De réelles opportunités pour évoluer dans sa carrière vitivinicole

L’Apecita a mis en place un réseau de référents parmi ses conseillers, dont le but est d’apporter aux candidats une vision sur l’état du marché, sur les débouchés et sur les problématiques de chaque filière. Stéphanie Méaude, Morgane Prost et Laurence Stephan nous apportent leur éclairage sur la filière vitivinicole.

Quels sont les principaux métiers de la filière vitivinicole ?
Laurence Stephan : Il existe en réalité deux filières dans la filière : la viticole et la vinicole. La première a pour but la culture du raisin. Les principaux métiers représentés sont les ouvriers viticoles, pour certains tractoristes (conducteurs de tracteurs enjambeurs) et les chargés des plantations, de la culture, de l’entretien de la vigne et des vendanges. On trouve également des chefs d’équipe et des responsables de vignoble, qui, en plus de la participation au travail de la vigne, sont également en charge d’organiser le travail, de manager et de travailler en lien avec les équipes en cave et/ou les équipes de direction, pour élaborer un raisin correspondant aux attentes des spécificités des maisons et domaines. La seconde a, quant à elle, pour rôle la transformation du raisin en vin. L’un des principaux métiers est l’agent de chai ou le caviste, qui est chargé des différents travaux de la cave : process d’élaboration du vin, habillage des bouteilles et conditionnement. Les maîtres de chai ou les chefs de cave doivent, en plus de la participation à ces différents travaux, organiser le travail, manager et travailler avec les équipes du vignoble et/ou les équipes de direction. On retrouve également l’œnologue, dont le rôle est non seulement d’assembler des vins issus de cépages différents mais aussi d’optimiser les différentes étapes de vinification, d’élevage et de mise en bouteille.
Stéphanie Méaude : Il est important de préciser que, en fonction de la taille très variable des exploitations, les ouvriers et les techniciens peuvent exercer à la fois sur la partie viticole et sur la partie vinicole. Par ailleurs, toujours en fonction de la taille des exploitations, les directeurs techniques ou les directeurs d’exploitation sont chargés d’encadrer les différentes équipes, de la gestion technique ou globale, de la veille sur les nouvelles techniques culturales ainsi que de leur mise en œuvre. Enfin, d’autres métiers plus transverses viennent compléter la liste : cariste, technico-commercial (en vin et en agrofourniture), commercial à l’export, conseiller viticole, expérimentateur…
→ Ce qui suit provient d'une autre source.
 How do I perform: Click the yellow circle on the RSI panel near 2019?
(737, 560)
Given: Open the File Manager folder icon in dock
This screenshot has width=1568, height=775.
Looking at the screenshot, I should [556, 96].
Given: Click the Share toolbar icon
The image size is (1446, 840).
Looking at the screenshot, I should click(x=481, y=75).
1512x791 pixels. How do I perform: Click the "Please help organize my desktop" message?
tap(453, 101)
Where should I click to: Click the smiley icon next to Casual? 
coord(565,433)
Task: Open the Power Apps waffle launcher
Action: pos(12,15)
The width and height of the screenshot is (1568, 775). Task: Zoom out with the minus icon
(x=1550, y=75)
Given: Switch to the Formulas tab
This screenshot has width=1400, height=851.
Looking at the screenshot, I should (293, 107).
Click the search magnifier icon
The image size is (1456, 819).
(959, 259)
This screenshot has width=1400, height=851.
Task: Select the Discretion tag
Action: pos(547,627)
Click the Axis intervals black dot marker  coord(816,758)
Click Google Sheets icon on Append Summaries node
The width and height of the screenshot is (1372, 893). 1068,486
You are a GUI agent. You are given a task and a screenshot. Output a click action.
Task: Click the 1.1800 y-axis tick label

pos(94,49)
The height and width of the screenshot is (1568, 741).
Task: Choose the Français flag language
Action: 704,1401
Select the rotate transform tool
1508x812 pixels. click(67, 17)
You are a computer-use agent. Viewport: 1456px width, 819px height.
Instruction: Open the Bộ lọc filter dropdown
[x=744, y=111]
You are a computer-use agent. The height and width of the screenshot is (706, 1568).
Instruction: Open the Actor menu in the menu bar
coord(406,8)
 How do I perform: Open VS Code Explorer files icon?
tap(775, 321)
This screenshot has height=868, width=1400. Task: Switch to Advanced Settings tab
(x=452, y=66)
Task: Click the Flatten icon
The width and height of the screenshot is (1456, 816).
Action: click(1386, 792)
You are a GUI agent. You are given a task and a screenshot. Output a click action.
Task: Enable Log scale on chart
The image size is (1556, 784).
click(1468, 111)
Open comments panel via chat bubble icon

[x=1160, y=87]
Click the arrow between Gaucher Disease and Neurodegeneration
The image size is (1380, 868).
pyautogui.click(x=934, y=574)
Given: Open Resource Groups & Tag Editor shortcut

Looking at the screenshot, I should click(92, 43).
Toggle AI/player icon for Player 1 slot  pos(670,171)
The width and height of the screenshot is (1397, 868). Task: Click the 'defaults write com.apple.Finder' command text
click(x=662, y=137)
Ces différents postes sont-ils accessibles à tous les niveaux de formation ?
L. S. : Si certaines tâches à la vigne peuvent être effectuées sans qualification particulière (comme le relevage, le palissage ou les vendanges), le métier d’ouvrier viticole nécessite des formations allant du CAP agricole au niveau bac + 2/3 et des qualifications comme le certificat de taille ou le Certiphyto (qui permet l’utilisation de produits phytosanitaires). Les métiers de chef d’équipe et de responsable de vignoble sont généralement accessibles à des niveaux allant du bac (avec expérience) au bac + 5. À la cave, les postes d’agent de chai requièrent des diplômes se situant entre le bac et le niveau bac + 2/3. En revanche, pour devenir œnologue, il est indispensable d’être titulaire du DNO (diplôme national d’œnologue), qui correspond à un niveau bac + 5. Enfin, pour les postes de direction, le niveau bac + 5 est requis avec une expérience dans le secteur vitivinicole.
Les métiers en conseil et en expérimentation sont également généralement accessibles à un niveau bac + 5. Pour les commerciaux, les formations requises varient du bac + 2 au bac + 5.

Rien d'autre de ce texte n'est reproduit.